Vanye is an excellent protagonist. He’s not the Terminator-type (or should I say Conan-type?), wrecking every enemy in his path without a care in the world or breaking a sweat. There’s very little combat in the first three-quarters of the book, and when he does fight he does it unwillingly, only when he’s attacked first, and tries not to kill. The rarer times still when he does kill, he’s eaten up by it. He’s also one of contradictions. He’s a great warrior, but he admits to being a coward, constantly second-guessing why he’s following Morgaine and how he’s afraid of her. He’s afraid of being alone, and he loathes the fact that he has to fight his own kin along this journey.

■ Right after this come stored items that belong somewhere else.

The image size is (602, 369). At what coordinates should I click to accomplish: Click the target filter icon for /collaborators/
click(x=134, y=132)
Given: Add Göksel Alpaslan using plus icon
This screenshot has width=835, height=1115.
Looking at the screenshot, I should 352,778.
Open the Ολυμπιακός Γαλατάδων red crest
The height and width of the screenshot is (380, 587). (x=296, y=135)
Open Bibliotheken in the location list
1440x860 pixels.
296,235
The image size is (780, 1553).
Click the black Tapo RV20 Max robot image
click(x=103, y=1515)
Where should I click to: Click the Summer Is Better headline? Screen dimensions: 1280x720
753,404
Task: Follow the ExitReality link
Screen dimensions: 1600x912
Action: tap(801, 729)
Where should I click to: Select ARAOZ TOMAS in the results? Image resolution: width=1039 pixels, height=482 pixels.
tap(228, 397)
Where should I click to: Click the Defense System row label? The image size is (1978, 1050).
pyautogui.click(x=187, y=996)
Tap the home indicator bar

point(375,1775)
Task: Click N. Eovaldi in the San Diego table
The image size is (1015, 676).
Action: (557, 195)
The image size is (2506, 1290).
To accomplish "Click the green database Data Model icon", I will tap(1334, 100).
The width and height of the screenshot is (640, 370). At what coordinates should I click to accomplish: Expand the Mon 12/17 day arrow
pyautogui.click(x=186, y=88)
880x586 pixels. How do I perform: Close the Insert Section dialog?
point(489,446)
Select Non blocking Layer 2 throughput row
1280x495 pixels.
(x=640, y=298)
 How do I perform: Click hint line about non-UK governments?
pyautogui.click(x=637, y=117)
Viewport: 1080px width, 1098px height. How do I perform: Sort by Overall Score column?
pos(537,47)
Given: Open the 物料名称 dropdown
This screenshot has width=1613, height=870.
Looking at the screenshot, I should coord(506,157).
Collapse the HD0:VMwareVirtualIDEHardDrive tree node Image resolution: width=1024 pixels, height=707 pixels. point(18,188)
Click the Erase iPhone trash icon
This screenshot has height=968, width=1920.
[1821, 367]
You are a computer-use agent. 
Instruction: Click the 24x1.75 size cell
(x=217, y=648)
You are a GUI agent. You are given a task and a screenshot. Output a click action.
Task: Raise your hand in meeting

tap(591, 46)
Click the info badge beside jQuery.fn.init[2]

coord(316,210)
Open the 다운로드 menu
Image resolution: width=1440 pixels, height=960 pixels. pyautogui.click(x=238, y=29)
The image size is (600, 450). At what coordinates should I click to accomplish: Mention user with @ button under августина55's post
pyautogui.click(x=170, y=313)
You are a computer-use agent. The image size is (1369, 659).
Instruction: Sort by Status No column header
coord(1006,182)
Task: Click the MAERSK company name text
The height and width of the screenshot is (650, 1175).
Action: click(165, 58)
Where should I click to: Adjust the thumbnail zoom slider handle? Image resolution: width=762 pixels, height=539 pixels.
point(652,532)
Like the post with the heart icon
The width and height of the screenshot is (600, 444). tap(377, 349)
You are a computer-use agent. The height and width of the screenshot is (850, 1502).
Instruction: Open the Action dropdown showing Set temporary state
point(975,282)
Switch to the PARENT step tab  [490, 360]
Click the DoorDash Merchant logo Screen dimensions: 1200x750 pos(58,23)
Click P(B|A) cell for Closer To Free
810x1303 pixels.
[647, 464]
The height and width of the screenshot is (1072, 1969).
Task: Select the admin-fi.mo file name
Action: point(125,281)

Morgaine, for her part, is harder to get a read on. We never see her perspective, she’s filtered entirely through Vanye’s lens. She’s a great warrior, more willing to kill than he is, but would still prefer not to. She feels guilt from the loss of her previous army but won’t say so openly. She misses her world, but again, rarely expresses these feelings. She’s guarded with everyone she encounters, only rarely opening up to Vanye. But she’s also realistic, herself questioning why he’s so blindly loyal to her, even holding a blade to his throat after he narrowly escapes imprisonment and fighting a grueling battle just to reunite with her.
What I love about their dynamic so much is the total lack of romance. This isn’t a story where the two fall in love and the power of that love overcomes all enemies! Their relationship is much deeper and more fulfilling than that. They’re both lonely, both have done terrible things, and find kinship in each other. This could have easily turned into a generic romance fantasy in any other writers hands, but Cherryh has the emotional intelligence to not immediately put the two in bed together, while not making them best friends either.
If I have one complaint, it’s that the list of their enemies is comically long. At one point literally every tribe on the planet is chasing them. Yet they rarely feel like a threat. Morgaine may not be an unstoppable warrior, but her sword is, shooting out a beam of light that kills anyone in front of it in the blink of an eye. The story frequently has to take it away from them to even the odds.
The book also talks up the evils of Thiye, but we never see it. We see local leaders, and they’re often terrible, but we never see the true evils of Thiye himself. I guess that’s three complaints, huh? Luckily there are two other antagonists that carry the slack, one of whom, Vanye’s surviving brother, might be the most interesting in the whole book. These two feel like a real threat, and when you learn what one of them is up to, you understand why Vanye is so afraid.
Those are minor complaints compared to what this book does so well. It has a great story, and it tells it exceptionally well. That may sound silly, that’s the point of a book, right? But when I think of so many books that either had good stories but were badly written, or just had bad stories to begin with, this feels like a rarity. Despite being the first in a tetralogy, Gate of Ivrel feels like a standalone book with well-defined characters, an excellent world, a slow buildup to an action packed conclusion, and a fun journey along the way.